Hi friend! Welcome to the Julia Discourse! I asked a similar question a while back that might be of use to you: Why Are Languages Like Python and MATLAB So Much Slower than Julia?

Basically, I was asking about what makes Julia faster - in general - compared to languages like Python or MATLAB. All the answers here were great!

4 Likes

Even compared to simple vectorized Numpy operations Julia 1.6 is often faster (numbers in the plot > 1):

timings_1.6

Source code:

2 Likes

Welcome. It is good to see new person from the Python sphere, it is still the language that I know the best.

First of all Julia is quite similar to Python on the surface syntax level, but there are noticeable differences. At the same time there are very different when you go deep. My college, who is physicist, starts using Julia thinking that is Python that is fast and as he himself notice, it was wrong attitude. But, when I was talking to him about it last time, he still doesn’t get Julia mindset for programming.

Second, against what Python code you measure you speed? Do you base your program on pure Python or calls to libraries?

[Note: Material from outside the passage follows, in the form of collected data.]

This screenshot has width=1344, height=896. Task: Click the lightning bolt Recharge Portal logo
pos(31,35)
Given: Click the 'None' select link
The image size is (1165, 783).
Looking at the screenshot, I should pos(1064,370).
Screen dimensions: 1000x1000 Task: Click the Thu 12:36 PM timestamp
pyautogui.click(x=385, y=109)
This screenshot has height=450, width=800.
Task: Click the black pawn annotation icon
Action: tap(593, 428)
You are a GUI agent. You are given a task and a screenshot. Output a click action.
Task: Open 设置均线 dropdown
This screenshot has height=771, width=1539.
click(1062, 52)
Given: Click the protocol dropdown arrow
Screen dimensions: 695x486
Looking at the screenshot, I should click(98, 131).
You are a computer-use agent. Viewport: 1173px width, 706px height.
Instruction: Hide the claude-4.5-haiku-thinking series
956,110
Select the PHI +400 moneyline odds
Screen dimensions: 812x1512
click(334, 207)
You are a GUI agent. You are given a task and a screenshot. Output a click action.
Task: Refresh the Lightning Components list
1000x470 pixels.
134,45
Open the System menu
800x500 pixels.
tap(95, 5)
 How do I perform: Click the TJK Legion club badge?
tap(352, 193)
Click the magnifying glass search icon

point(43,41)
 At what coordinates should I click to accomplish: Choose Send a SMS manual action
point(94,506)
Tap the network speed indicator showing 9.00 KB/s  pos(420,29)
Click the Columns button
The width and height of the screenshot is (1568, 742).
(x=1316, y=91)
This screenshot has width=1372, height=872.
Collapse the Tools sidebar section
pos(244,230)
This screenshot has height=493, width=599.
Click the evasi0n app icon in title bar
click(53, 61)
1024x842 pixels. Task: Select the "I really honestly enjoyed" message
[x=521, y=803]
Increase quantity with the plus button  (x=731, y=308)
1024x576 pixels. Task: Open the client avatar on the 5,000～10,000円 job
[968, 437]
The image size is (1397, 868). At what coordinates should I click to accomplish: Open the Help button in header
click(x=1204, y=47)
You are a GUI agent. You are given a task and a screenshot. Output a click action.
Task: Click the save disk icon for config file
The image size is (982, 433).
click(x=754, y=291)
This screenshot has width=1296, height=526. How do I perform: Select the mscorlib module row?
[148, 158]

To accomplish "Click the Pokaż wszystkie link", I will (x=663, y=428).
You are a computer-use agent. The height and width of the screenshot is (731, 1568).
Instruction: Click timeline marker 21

In Python counting chars in 1 MB string by string_var.counts(“A”) (or something like that) will most probably outperform by far (10, 20, 30, more times?) any thing that you can write by hand using for loops. If you write good Julia code by hand for the same task, it will take below twice time of string_var.counts(“A”). I would suspect very similar time basing on the fact that Python libraries are careful written in C (or similar language), but performers at such peak is not easy things and you can find unexpected regressions in performance.

Writing good code for most part means that you follow already mentioned many times performance tips. Julia documentation is quite dense, but for my taste following this tips can be compared to using Python’s PEPs. I know that “make indent four spaces” is much easier to understand that “avoid containers with abstract type parameters”, but I believe in practices you can be quite well off just memorizing few basic cases. Like “avoid containers with abstract type parameters” → avoid Real, Complex, Abstract Float, etc., use Int32, Int64, Float32 and Float64.

There is one of very big differences between Python and Julia. When using Python you get some rules of the game, you follow them or you need to code in C. In Julia you probably dig deeper, look behind the curtain and under the hood. If you as good as Chris Elrod you can improve your code performance in some amazing ways.

I don’t know if this is an answer to correct question, but I hope that it will help. If you want to hear about it, I will try to help as much as I can. And where I can’t smarter people than me will most definitely could.

While I think most of the comments in this thread are correct, I think they can be a bit misleading.

This Discourse community is full of threads from new users who thought they could basically just write Python or Matlab code in Julia, make some syntax tweaks and have it be orders of magnitude faster.

This is not a very realistic expectation. Python and Matlab in particular are two languages that strongly encourage a programming styles that are antithetical to high performance compilers.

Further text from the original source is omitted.